The Exterior Angle Theorem is a powerful shortcut for finding missing angles in triangles. When one side of a triangle is extended, it creates an exterior angle outside the triangle. This exterior angle is related to the two interior angles that are not next to it.
The theorem matters because it turns many geometry problems into simple addition or subtraction.
Key Facts
- Exterior Angle Theorem: m∠ACD = m∠A + m∠B when BC is extended through C to D.
- The two remote interior angles are the two triangle angles not adjacent to the exterior angle.
- An exterior angle and its adjacent interior angle form a linear pair, so their measures add to 180°.
- Triangle angle sum: m∠A + m∠B + m∠C = 180°.
- If m∠A = 45° and m∠B = 70°, then the exterior angle at C is 45° + 70° = 115°.
- The exterior angle is always greater than either remote interior angle alone in a triangle.
Vocabulary
- Exterior angle
- An exterior angle is an angle formed outside a polygon by extending one of its sides.
- Remote interior angles
- Remote interior angles are the two angles inside a triangle that are not adjacent to the chosen exterior angle.
- Adjacent interior angle
- The adjacent interior angle is the triangle angle that shares a side and vertex with the exterior angle.
- Linear pair
- A linear pair is two adjacent angles whose nonshared sides form a straight line and whose measures add to 180°.
- Triangle angle sum
- The triangle angle sum is the rule that the three interior angles of any triangle add to 180°.
Common Mistakes to Avoid
- Adding the exterior angle to the adjacent interior angle as if they were remote angles is wrong because those two angles form a linear pair and add to 180°.
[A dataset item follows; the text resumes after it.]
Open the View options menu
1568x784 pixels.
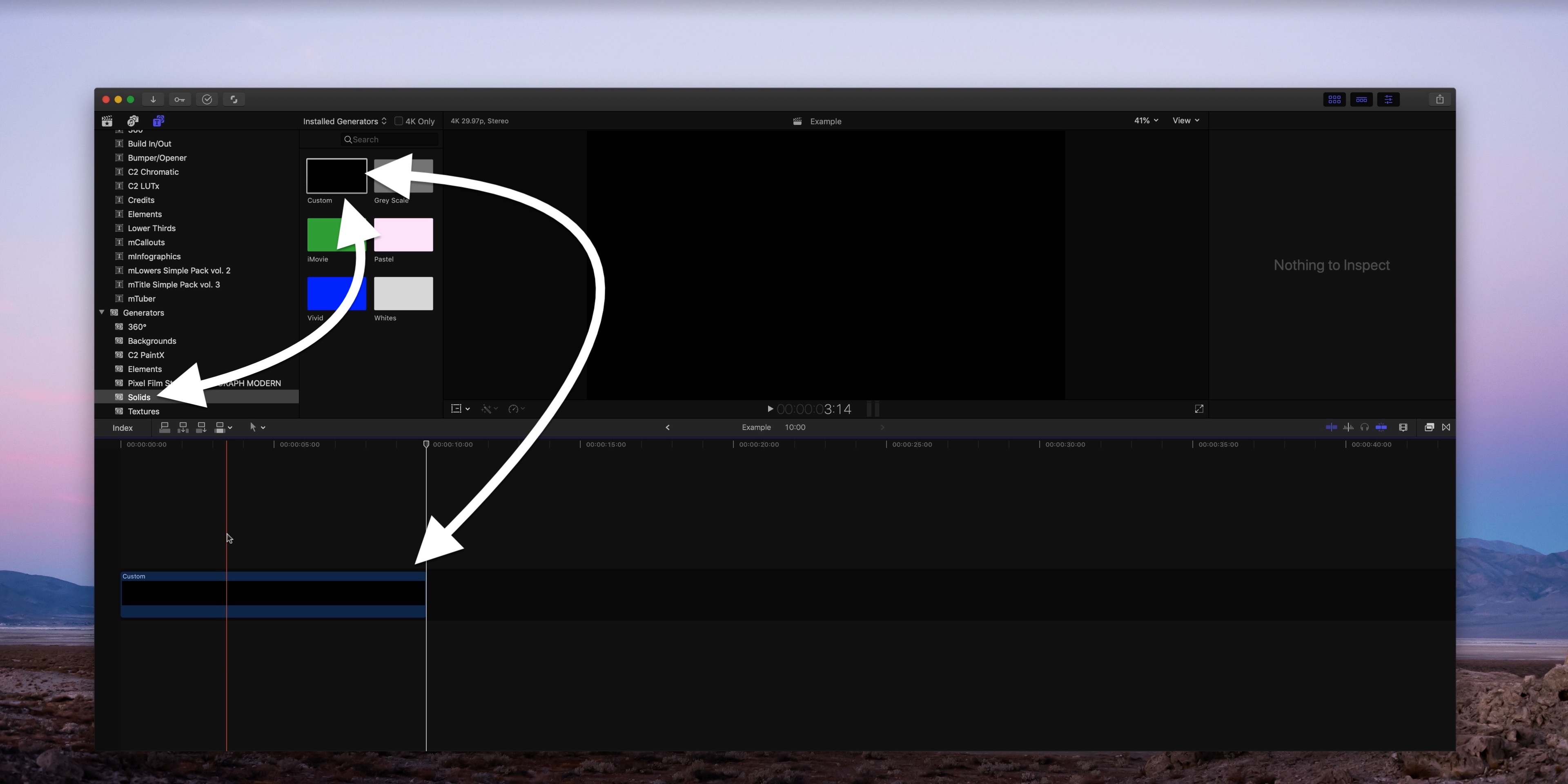(x=1186, y=120)
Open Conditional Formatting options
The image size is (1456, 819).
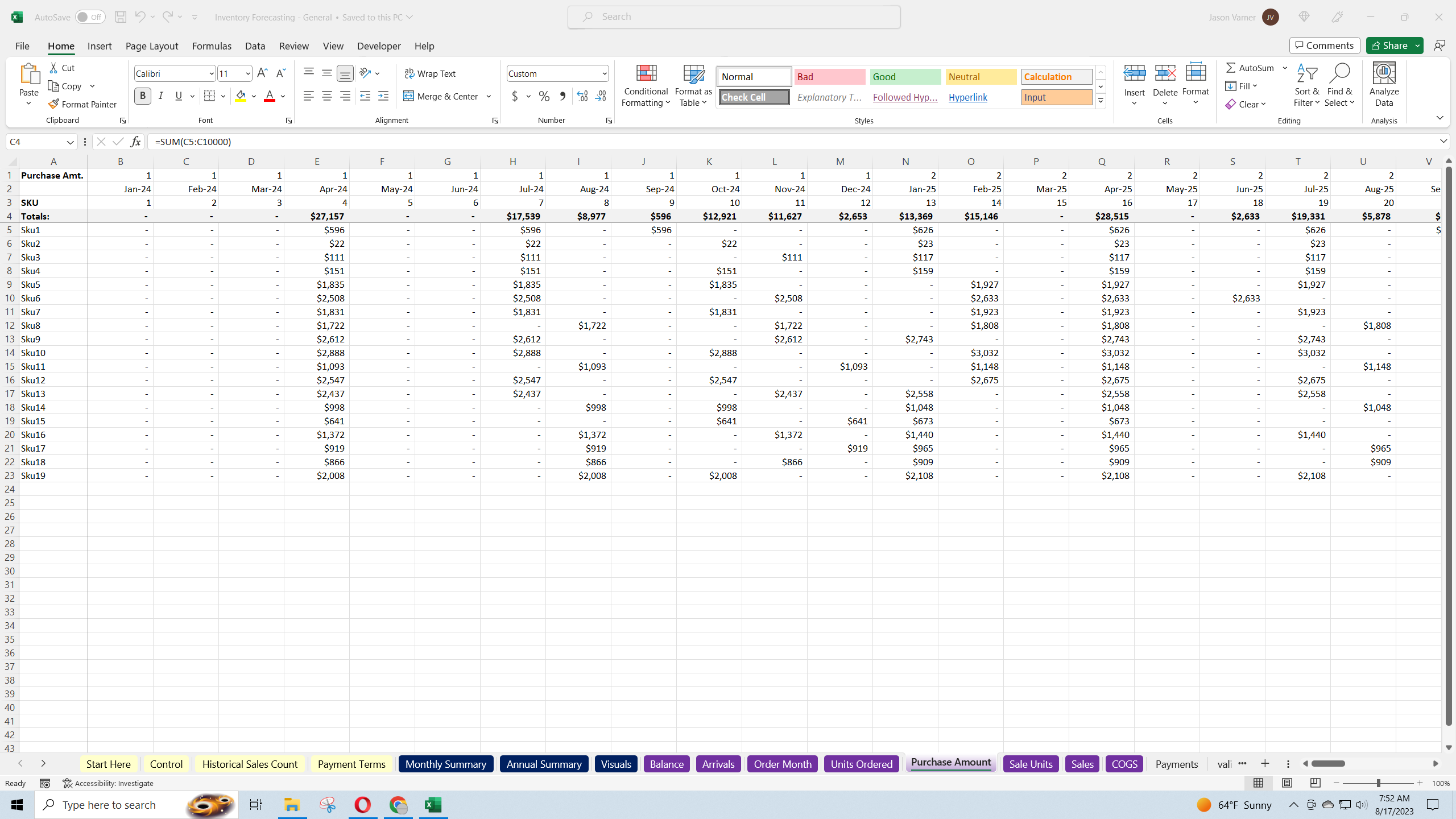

- Using all three interior angles in the theorem is wrong because the exterior angle equals only the sum of the two remote interior angles.
- Labeling the wrong angles as remote interior angles is wrong because the remote angles must be inside the triangle and not touch the exterior angle's vertex.
- Assuming the exterior angle equals the adjacent interior angle is wrong because they are supplementary, not usually equal.
Practice Questions
- 1 In triangle ABC, side BC is extended through C to D. If m∠A = 38° and m∠B = 79°, find m∠ACD.
- 2 An exterior angle of a triangle measures 132°. One remote interior angle measures 57°. Find the other remote interior angle.
- 3 A student says an exterior angle must be added to the interior angle next to it to get the sum of the two remote interior angles. Explain why this statement is incorrect using the Exterior Angle Theorem and the idea of a linear pair.